▸ **Page**:
(begin)
= Kate Santley =

German-born British actress, singer and comedian (c. 1837–1923)

Santley, c. 1875

Evangeline Estelle Gazina (c. 1837 – 18 January 1923), better known under her stage name, Kate Santley, was a German-born British actress, singer and comedian. After spending her childhood in the US, she came to England in 1861, where she had a successful career, later also becoming a theatre manager.

==Early life==
Santley's parents emigrated from Germany to Charleston, South Carolina, where she was educated. At the outbreak of the American Civil War in 1861, she came to England as a practising musician, but soon afterwards went on the stage as "Eva Stella", later becoming "Kate Santley".

==Musical theatre career==
Santley made a name in the 1860s in British music halls and Drury Lane Theatre pantomimes. Early in her career, she was popular for singing the song "The Bell goes a-ringing for Sarah." At the Oxford Music Hall, she had appeared with Euphrosyne Parepa, who later married Carl Rosa. Santley was slim and pretty and became much photographed for visiting cards, postcards and advertising. Early in her career, she played in F. C. Burnand's St. George and the Dragon.

as Princess Toto

In 1871–72, she visited the US, where she appeared on Broadway, including in a revival of the hit 1866 musical, The Black Crook. Returning to London in 1872, she appeared in Georges Jacobi and Frederick Clay's London production of The Black Crook at the Alhambra Theatre, where, the next year, she also starred in the title role in Burnand's English version of Jacques Offenbach's La Belle Hélène. Later in 1873, she sang Cunegonde in Le roi Carotte. In 1874, she played Haidee in H. J. Byron's Don Juan, then in La Jolie Parfumeuse, followed by the title role in Whittington, by Offenbach. In 1876, she played Wilhelmina in The Jolly Waterman at the Opera Comique and then created the title character in (and produced) Princess Toto, a comic opera by W. S. Gilbert and Frederic Clay. Thereafter, Clay wrote numerous songs (such as her popular hit, "Nobody knows as I know") and other operas for Santley.
(end)
▸ **Tasks to complete**:
a) According to the Kate Santley biography, where did her parents settle after leaving Germany?
b) From the Kate Santley biography, return the passage that starts at the words "German-born British actress, singer and comedian (c." and ends after "a theatre manager.".

Word and element locating data
(begin)
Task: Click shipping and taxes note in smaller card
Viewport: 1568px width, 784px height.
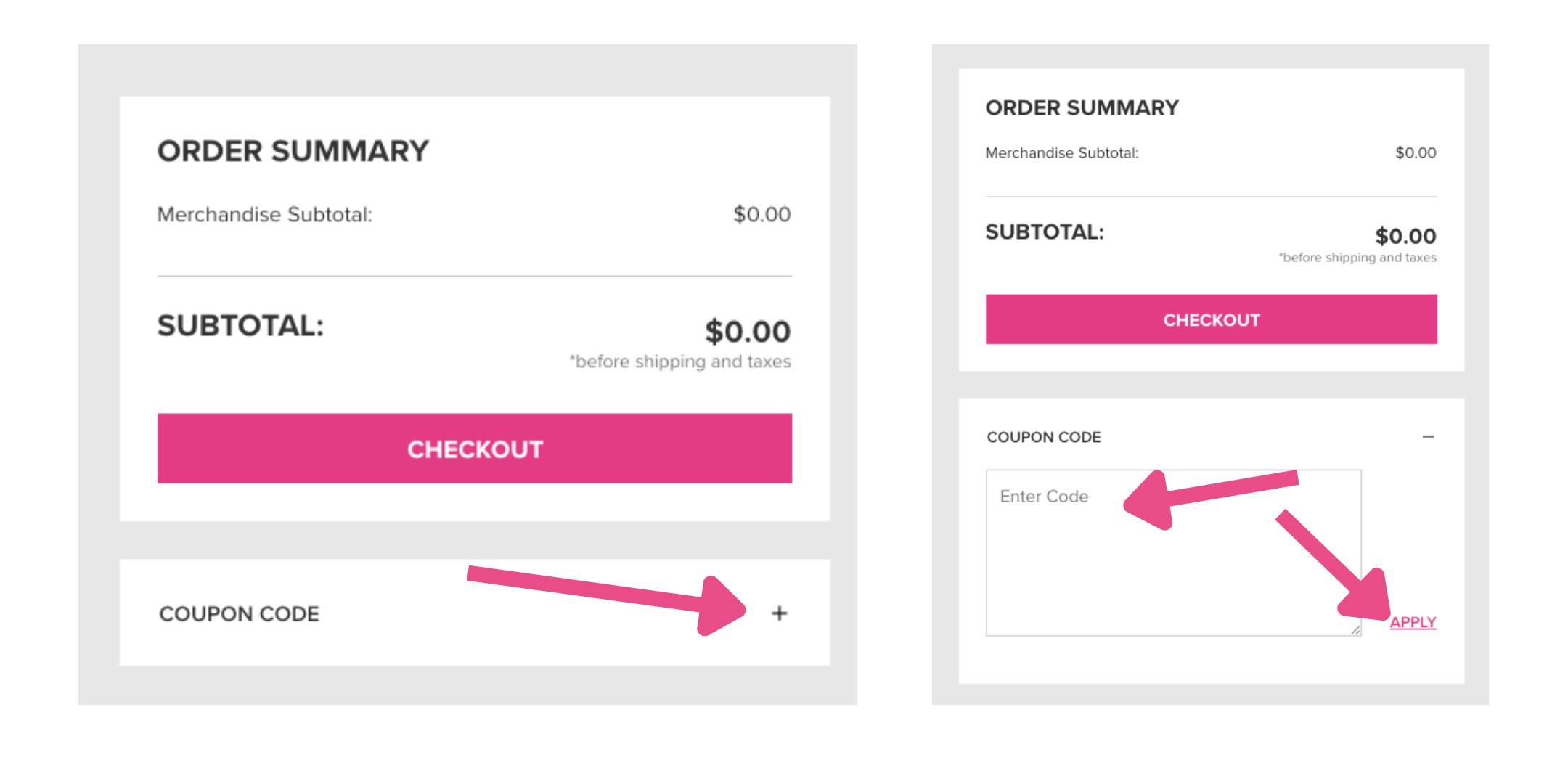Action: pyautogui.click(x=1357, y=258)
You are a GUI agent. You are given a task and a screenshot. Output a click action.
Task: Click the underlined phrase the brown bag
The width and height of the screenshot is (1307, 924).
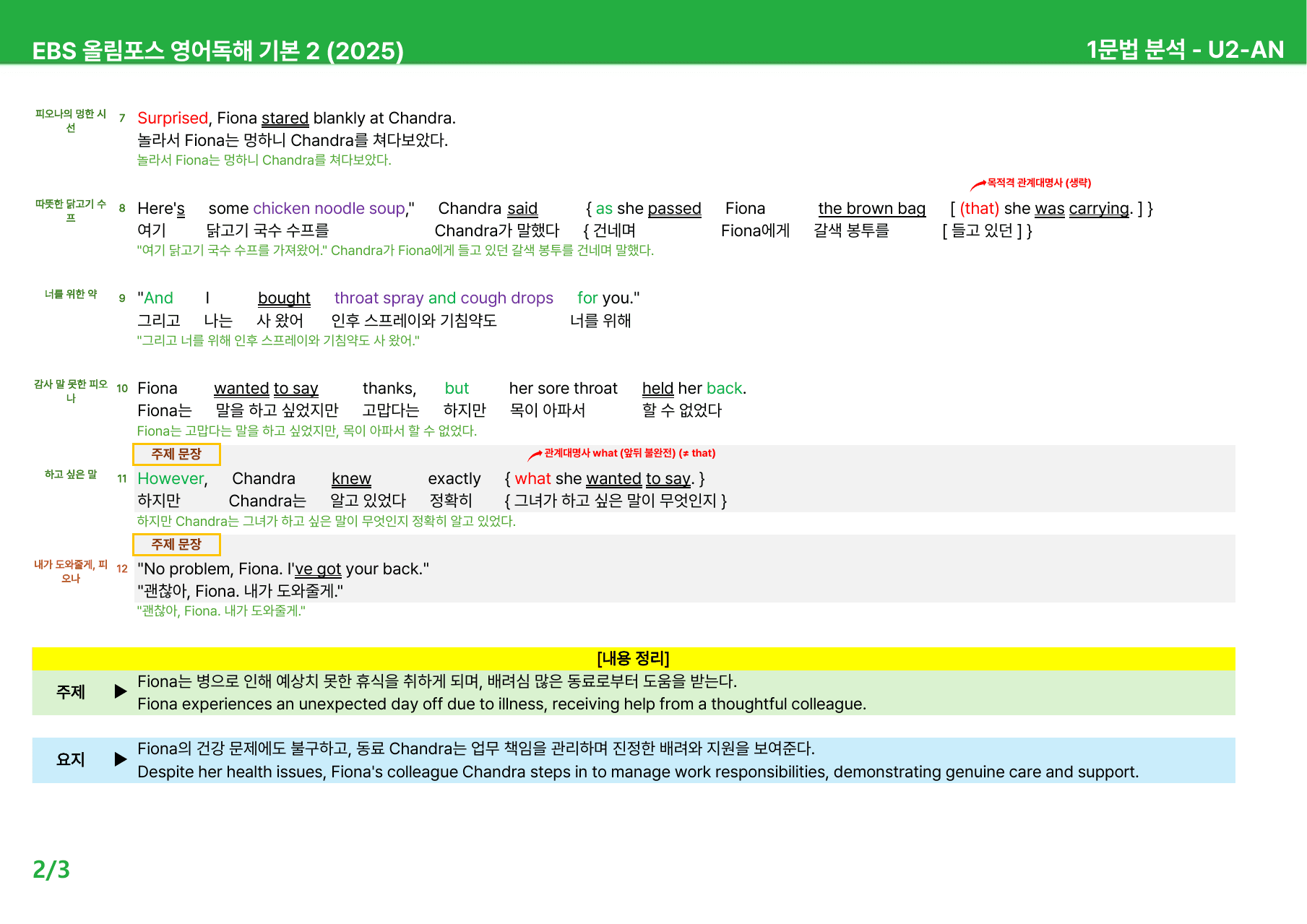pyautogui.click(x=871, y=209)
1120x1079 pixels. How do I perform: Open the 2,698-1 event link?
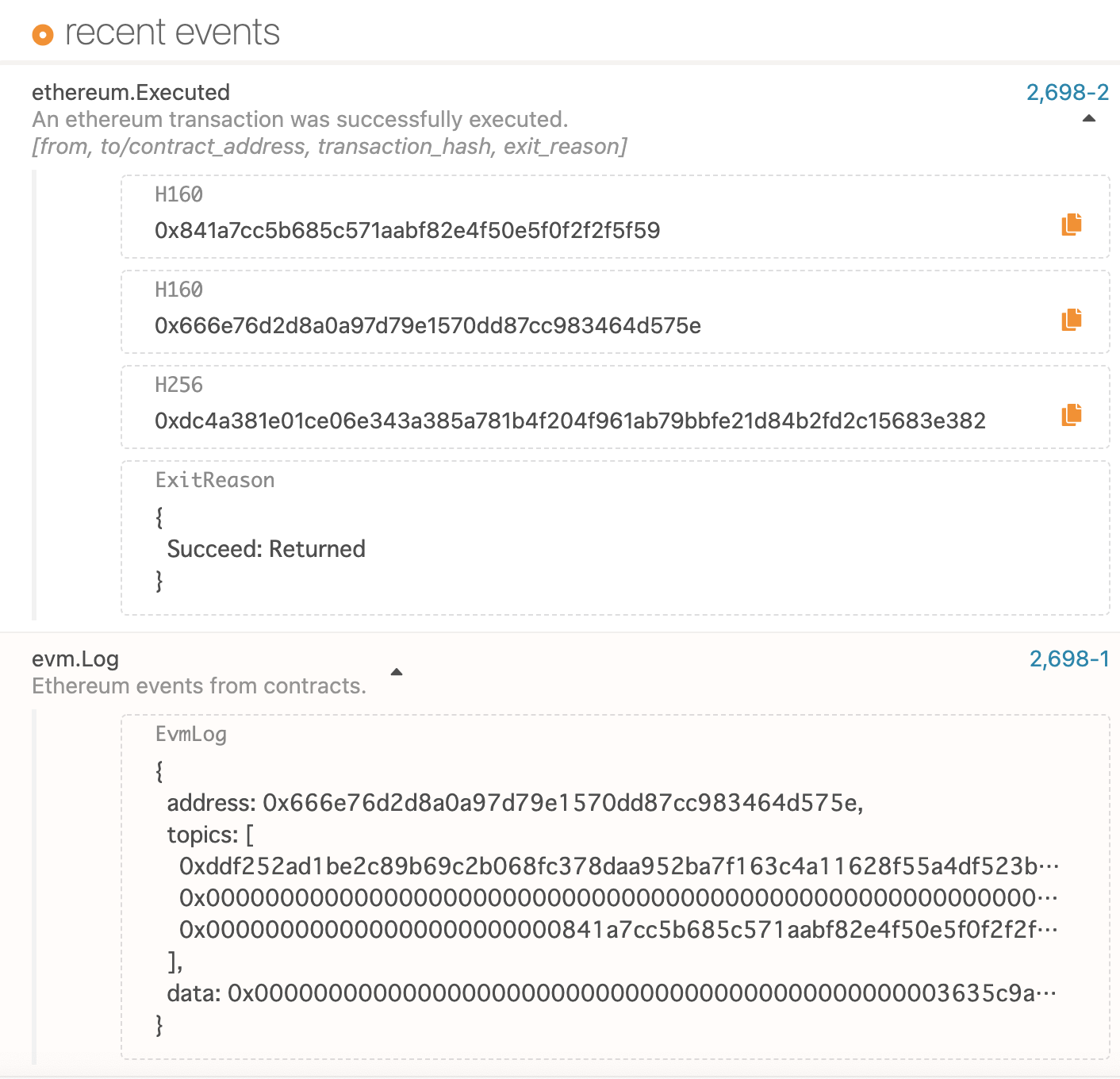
(end)
▸ **Written responses**:
a) Charleston, South Carolina

b)
German-born British actress, singer and comedian (c. 1837–1923)

Santley, c. 1875

Evangeline Estelle Gazina (c. 1837 – 18 January 1923), better known under her stage name, Kate Santley, was a German-born British actress, singer and comedian. After spending her childhood in the US, she came to England in 1861, where she had a successful career, later also becoming a theatre manager.